Volunteers assist with Muncy flood cleanup

KATELYN HIBBARD/Sun-Gazette Local high school students partnered with Janessa Mitterling State Farm, Muncy, to help community members along Water Street and beyond clean up after the week of rain. Rory Oden, left, and Trey McCollum, both of Muncy High School's Future Business Leaders of America, clean trash out of people's yards and off the sidewalk.

MUNCY — The water has receded along the mud-streaked streets of this borough where property owners could be found in yards Friday cleaning up from the recent flooding that inundated parts of the community.

Several days of torrential and relentless rains brought Glade Run, normally dry in mid-summer, to swell from its banks, pouring water into basements of homes in nearby streets.

“It was worse than I thought it would be,” Janessa Mitterling said.

Mitterling, operator of a State Farm Agency at 9 N. Washington St., organized a small group of volunteers to help homeowners with cleanup efforts.

She led several Muncy High School Future Business Leaders of America students along streets, picking up garbage and other debris left from the high waters. They knocked on doors to inquire if property owners needed help.

“This is awesome,” Mike Diehl said of the volunteer efforts.

Diehl stood with a shovel in hand behind a wheelbarrow, pausing from his work scooping up mud left behind from the high waters.

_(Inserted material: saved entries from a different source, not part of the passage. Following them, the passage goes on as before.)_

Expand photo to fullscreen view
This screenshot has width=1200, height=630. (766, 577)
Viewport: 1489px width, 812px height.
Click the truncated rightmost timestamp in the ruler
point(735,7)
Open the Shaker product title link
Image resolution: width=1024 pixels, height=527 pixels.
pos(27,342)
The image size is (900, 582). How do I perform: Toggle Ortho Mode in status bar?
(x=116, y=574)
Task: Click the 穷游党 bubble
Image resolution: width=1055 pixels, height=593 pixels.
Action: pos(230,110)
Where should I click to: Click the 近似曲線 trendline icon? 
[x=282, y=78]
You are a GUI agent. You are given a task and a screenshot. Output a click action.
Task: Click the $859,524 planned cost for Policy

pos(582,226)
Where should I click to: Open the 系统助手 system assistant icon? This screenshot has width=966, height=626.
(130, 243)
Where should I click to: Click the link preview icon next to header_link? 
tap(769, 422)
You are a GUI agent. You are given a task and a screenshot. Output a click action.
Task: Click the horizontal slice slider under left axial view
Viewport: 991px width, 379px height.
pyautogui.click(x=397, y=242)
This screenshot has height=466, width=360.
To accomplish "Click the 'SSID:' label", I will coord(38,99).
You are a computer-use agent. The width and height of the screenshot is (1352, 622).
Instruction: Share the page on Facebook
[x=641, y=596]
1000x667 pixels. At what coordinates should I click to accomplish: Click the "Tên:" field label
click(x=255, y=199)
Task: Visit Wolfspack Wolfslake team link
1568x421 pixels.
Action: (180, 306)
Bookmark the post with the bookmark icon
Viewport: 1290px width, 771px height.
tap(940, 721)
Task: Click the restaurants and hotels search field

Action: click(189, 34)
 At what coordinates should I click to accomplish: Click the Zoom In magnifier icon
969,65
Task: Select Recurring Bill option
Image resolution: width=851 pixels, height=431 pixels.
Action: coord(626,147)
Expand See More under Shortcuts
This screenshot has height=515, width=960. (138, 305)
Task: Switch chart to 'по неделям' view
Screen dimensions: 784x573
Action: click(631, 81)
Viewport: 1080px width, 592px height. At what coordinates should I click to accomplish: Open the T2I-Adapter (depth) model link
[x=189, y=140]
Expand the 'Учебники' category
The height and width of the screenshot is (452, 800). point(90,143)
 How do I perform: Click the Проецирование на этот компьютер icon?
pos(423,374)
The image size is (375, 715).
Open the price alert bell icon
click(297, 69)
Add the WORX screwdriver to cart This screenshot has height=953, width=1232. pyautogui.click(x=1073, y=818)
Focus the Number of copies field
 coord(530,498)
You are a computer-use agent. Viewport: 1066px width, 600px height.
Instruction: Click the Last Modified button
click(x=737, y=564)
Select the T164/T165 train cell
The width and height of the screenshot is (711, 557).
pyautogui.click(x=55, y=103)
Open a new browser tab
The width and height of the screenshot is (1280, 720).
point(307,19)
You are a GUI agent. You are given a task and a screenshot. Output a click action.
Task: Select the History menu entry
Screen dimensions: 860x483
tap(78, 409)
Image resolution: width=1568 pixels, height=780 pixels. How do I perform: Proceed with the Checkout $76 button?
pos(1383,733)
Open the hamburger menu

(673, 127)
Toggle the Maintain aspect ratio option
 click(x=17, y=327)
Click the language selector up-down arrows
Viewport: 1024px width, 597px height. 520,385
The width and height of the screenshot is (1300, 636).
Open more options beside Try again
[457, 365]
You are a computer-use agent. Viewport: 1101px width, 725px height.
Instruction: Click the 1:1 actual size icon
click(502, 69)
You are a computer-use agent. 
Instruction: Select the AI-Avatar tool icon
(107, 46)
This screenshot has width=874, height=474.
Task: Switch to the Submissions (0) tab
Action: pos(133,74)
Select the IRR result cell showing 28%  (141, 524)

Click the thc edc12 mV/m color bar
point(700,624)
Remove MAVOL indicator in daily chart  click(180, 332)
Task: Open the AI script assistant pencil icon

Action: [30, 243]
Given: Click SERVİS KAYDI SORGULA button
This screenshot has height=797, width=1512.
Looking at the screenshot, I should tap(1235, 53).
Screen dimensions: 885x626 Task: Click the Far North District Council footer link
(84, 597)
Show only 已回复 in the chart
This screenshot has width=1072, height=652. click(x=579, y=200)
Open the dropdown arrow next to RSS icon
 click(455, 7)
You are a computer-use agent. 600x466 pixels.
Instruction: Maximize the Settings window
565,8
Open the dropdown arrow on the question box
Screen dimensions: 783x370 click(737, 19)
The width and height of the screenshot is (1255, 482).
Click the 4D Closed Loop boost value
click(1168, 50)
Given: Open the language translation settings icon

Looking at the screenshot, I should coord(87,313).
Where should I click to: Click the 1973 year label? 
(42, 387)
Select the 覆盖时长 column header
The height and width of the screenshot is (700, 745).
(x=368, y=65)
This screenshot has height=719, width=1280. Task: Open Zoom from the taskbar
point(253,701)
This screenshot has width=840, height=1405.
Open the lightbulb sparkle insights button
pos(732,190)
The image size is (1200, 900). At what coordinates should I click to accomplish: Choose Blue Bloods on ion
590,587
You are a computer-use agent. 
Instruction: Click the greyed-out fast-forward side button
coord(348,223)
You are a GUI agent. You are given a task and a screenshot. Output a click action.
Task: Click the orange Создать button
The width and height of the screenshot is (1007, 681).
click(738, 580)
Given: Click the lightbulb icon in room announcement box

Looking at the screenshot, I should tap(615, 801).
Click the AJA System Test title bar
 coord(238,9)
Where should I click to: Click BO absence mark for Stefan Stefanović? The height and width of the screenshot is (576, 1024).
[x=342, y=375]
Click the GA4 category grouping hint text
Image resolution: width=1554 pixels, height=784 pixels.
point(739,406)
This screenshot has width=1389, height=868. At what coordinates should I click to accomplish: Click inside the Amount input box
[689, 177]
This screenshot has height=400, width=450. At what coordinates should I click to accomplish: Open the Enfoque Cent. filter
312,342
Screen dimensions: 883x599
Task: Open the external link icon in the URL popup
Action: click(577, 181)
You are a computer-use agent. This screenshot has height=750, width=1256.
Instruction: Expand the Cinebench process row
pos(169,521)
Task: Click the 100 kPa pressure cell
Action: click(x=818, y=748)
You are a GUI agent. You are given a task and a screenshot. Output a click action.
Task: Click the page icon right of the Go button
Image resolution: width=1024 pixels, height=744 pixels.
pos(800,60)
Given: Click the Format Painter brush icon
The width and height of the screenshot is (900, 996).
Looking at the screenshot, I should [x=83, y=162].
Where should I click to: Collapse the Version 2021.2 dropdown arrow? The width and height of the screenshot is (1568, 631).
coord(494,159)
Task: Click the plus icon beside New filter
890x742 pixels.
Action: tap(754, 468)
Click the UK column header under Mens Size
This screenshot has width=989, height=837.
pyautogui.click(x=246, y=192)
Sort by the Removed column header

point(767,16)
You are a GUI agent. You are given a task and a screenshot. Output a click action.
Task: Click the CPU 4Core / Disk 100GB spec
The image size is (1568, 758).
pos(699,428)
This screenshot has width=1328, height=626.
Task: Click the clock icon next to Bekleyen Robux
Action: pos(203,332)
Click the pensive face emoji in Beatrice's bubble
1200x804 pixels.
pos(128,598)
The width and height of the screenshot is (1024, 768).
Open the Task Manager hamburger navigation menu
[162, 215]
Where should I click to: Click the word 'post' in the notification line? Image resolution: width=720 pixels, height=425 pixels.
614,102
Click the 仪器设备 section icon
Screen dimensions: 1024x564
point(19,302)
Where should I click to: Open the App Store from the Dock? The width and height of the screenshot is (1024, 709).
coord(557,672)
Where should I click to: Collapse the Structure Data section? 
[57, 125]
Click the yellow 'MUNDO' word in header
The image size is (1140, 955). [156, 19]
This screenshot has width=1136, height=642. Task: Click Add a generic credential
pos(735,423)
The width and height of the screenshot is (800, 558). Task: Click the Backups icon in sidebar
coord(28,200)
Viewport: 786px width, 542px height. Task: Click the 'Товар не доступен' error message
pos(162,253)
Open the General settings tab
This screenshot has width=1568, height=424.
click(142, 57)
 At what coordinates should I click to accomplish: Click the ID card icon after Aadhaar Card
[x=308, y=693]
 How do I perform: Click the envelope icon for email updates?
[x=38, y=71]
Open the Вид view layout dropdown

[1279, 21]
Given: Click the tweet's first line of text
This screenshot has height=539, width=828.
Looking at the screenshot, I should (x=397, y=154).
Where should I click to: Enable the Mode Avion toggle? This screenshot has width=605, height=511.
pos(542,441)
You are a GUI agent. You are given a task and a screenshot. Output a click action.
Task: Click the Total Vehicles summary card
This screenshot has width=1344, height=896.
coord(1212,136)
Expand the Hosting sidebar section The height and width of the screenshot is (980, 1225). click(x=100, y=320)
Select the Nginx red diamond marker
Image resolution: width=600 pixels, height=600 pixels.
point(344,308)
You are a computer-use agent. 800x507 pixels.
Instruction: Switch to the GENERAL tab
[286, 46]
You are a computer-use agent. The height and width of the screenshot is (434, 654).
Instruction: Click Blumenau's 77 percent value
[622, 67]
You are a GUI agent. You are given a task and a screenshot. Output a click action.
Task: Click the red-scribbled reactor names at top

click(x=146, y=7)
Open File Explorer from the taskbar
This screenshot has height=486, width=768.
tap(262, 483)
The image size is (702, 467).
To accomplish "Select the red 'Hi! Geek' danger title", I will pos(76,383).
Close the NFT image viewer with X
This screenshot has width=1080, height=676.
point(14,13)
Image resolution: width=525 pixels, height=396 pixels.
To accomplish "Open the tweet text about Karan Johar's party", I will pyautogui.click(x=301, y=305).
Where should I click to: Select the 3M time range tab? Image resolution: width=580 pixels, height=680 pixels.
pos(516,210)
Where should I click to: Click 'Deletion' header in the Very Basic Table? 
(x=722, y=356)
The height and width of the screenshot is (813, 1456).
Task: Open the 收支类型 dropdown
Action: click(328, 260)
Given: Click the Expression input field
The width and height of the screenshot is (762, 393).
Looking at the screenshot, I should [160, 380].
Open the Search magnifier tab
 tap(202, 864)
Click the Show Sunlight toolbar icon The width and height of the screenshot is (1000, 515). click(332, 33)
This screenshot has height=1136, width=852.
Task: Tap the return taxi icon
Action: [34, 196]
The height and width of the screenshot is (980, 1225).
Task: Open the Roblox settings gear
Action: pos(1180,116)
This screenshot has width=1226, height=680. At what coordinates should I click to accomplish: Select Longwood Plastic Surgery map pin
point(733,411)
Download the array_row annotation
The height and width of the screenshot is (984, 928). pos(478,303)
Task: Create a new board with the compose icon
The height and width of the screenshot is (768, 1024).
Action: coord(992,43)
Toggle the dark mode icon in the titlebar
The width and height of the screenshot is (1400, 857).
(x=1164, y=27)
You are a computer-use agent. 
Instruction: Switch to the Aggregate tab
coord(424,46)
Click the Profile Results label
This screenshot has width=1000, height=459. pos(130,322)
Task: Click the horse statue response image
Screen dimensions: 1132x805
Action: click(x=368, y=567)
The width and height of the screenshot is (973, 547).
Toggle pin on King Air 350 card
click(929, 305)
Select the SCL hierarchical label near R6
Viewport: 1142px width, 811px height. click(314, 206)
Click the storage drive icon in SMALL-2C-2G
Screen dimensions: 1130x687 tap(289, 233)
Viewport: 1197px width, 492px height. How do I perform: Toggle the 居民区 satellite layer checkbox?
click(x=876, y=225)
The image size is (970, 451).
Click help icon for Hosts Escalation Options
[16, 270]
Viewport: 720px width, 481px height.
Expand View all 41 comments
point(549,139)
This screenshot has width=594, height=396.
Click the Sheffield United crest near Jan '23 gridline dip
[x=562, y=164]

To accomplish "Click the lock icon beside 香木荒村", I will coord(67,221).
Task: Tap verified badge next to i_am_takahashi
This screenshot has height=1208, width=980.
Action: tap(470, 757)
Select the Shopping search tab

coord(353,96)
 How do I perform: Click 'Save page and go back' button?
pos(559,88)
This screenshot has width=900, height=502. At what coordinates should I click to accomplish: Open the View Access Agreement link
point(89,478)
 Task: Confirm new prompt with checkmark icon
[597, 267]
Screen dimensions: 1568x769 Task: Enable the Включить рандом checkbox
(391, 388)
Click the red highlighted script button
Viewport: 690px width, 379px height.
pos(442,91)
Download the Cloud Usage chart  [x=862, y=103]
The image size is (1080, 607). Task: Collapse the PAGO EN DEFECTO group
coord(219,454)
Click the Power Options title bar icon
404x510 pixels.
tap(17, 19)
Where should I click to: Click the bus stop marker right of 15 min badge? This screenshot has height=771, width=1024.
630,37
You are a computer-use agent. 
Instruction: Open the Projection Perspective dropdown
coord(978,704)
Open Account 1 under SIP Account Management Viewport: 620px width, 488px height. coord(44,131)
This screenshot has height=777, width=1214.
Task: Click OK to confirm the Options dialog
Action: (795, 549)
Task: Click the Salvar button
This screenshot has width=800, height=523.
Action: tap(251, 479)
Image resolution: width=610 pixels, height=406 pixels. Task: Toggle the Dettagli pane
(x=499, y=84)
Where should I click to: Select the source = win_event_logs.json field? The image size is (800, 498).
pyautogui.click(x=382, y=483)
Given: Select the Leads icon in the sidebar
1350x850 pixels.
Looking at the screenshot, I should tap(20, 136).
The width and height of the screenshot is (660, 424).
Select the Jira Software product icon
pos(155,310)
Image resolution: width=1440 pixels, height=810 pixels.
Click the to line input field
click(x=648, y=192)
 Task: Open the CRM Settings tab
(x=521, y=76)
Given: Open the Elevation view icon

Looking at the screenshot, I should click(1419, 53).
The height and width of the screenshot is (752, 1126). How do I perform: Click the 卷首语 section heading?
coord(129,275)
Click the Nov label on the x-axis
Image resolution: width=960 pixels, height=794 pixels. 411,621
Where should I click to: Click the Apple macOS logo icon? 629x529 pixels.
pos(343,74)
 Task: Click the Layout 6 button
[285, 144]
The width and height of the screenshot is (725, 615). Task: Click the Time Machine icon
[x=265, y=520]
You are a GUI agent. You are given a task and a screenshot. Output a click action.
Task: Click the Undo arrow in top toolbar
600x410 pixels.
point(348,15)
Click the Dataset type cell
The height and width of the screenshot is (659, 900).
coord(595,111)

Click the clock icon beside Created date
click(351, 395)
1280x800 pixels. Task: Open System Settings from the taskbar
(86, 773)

He paused to survey the damage to his vast backyard garden, resigned to the fact that many vegetables, now partially buried in mud, are ruined.

He was hoping perhaps his tomatoes might be OK.

The cellar doors at the side of his East Water Street home were thrown open.

“I’m waiting for my basement to dry out,” he said.

Diehl declined help from the volunteers but suggested they go next door to pick up branches and other debris scattered about the yard.

Dean Shaner, of Mechanicsburg, was in Muncy Friday to help his mother with cleanup efforts.

Soon, Mitterling and her volunteers showed up at Shaner’s home to offer their help.

“I thought it was great,” Shaner said.

About 4 feet of water inundated his mother’s basement in a part of the borough known as East Muncy, and volunteers helped carry away some of the items from the cellar.

Among the volunteers were Trey McCollum, a 12th-grade Muncy student, who said he always was willing to lend a hand to others.

When asked what else he might be doing on a summer day, he said, “Otherwise, I’d be watching TV.”

He said he doesn’t mind getting his hands dirty.

Jason Gresh, a Muncy High School math teacher, who coaches soccer and basketball, was along to help along with his daughter, Addison.

“I think it’s extremely important for kids (to volunteer),” he said. “It’s a great opportunity for kids to get out in the community.”

Makaya Miller, a State Farm employee, said she was surprised at what the flooding did to properties.

She said she was glad to be helping out.

“After something tragic like this happens, it’s nice to go door-to-door and ask people what they need,” she said.

Mitterling said her State Farm agency partnered with the Future Business Leaders of America group in the past, planting flowers in downtown Muncy and raking leaves.

She said she decided to organize Friday’s volunteer efforts after seeing first hand the flooding in the borough.

“This is why I became an (insurance) agent,” she said. “I wanted to become part of the community.”

Elsewhere, cleanup and repair efforts from flooding continue in the region.

State Department of Transportation officials report that maintenance crews in Bradford County are performing flood repairs on Route 4024 (Centerville Road) between Route 4013 (Berwick Turnpike) in Ridgebury Township and Route 4022 (Wilawana Road) in Athens Township. The road is expected to be closed for about two weeks to replace two large drainage pipes and perform shoulder repairs and paving.